Task to complete:
Rewrite everything from the line containing "You are a computer-use agent." down to the line containing "click(x=494, y=292)", putting "entry" in place of "option" and keeping all else the same. Leave the pictures out.

Exercise inputs:
◇ ◇ ◇ ◇ ◇ ◇ ◇
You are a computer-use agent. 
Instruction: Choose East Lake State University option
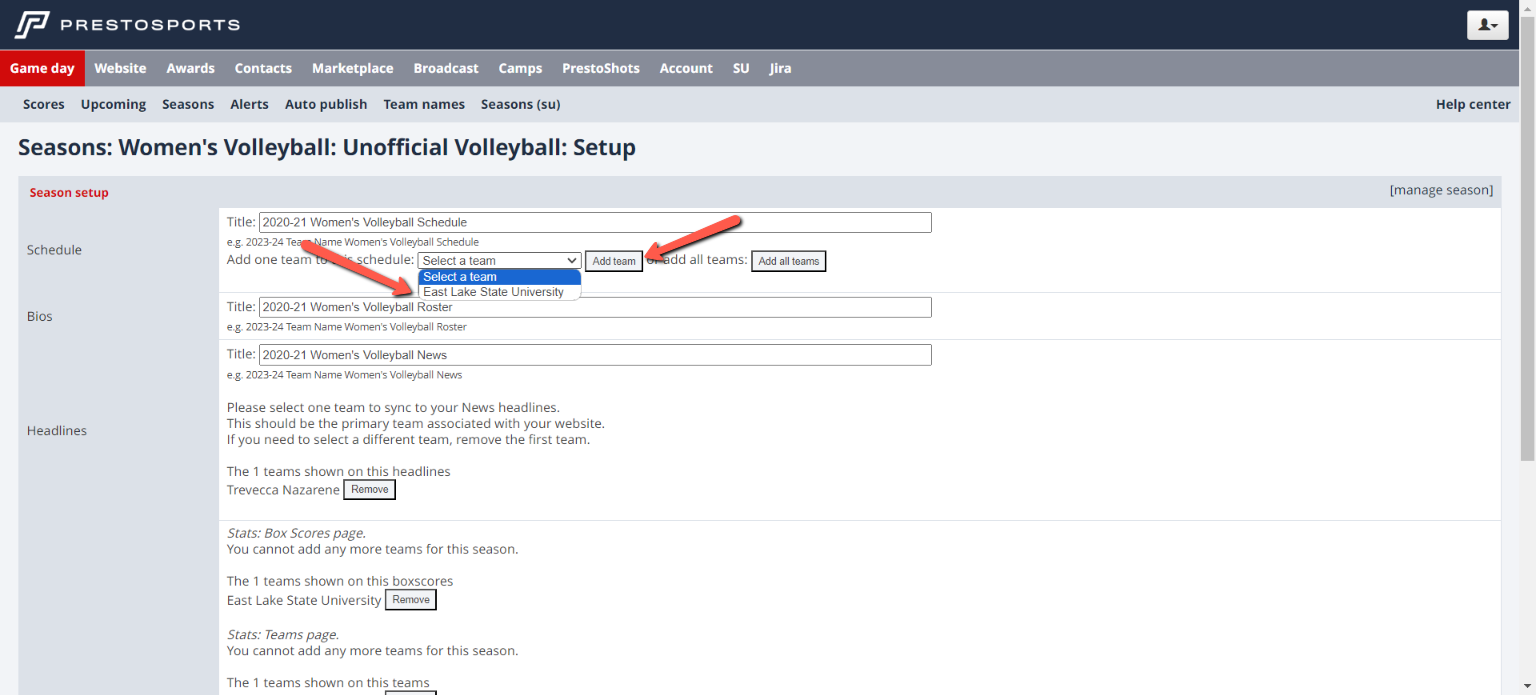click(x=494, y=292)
◇ ◇ ◇ ◇ ◇ ◇ ◇
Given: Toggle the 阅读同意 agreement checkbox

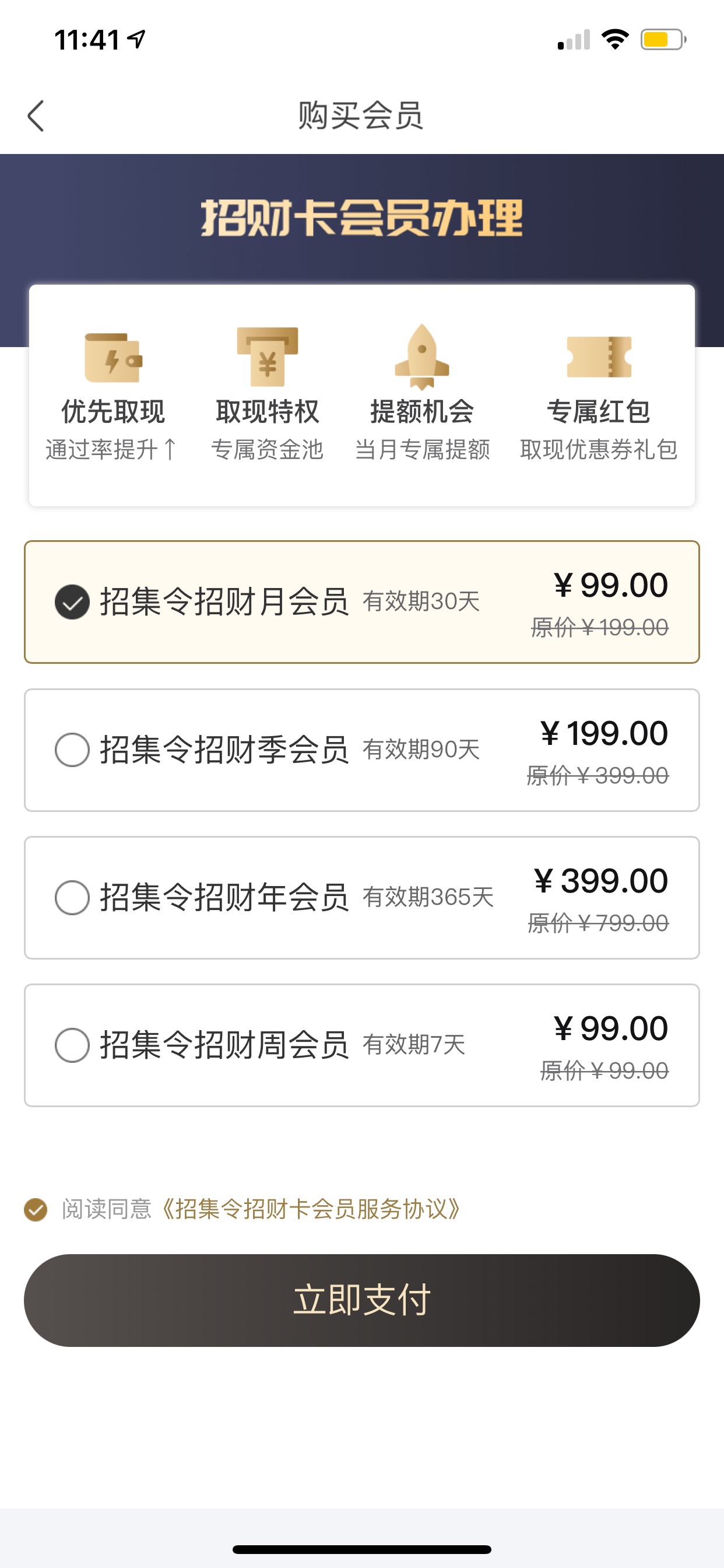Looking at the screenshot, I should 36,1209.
◇ ◇ ◇ ◇ ◇ ◇ ◇
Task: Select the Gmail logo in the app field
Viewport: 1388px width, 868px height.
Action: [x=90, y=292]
◇ ◇ ◇ ◇ ◇ ◇ ◇
The output:
You are a computer-use agent. 
Instruction: Choose East Lake State University entry
click(x=494, y=292)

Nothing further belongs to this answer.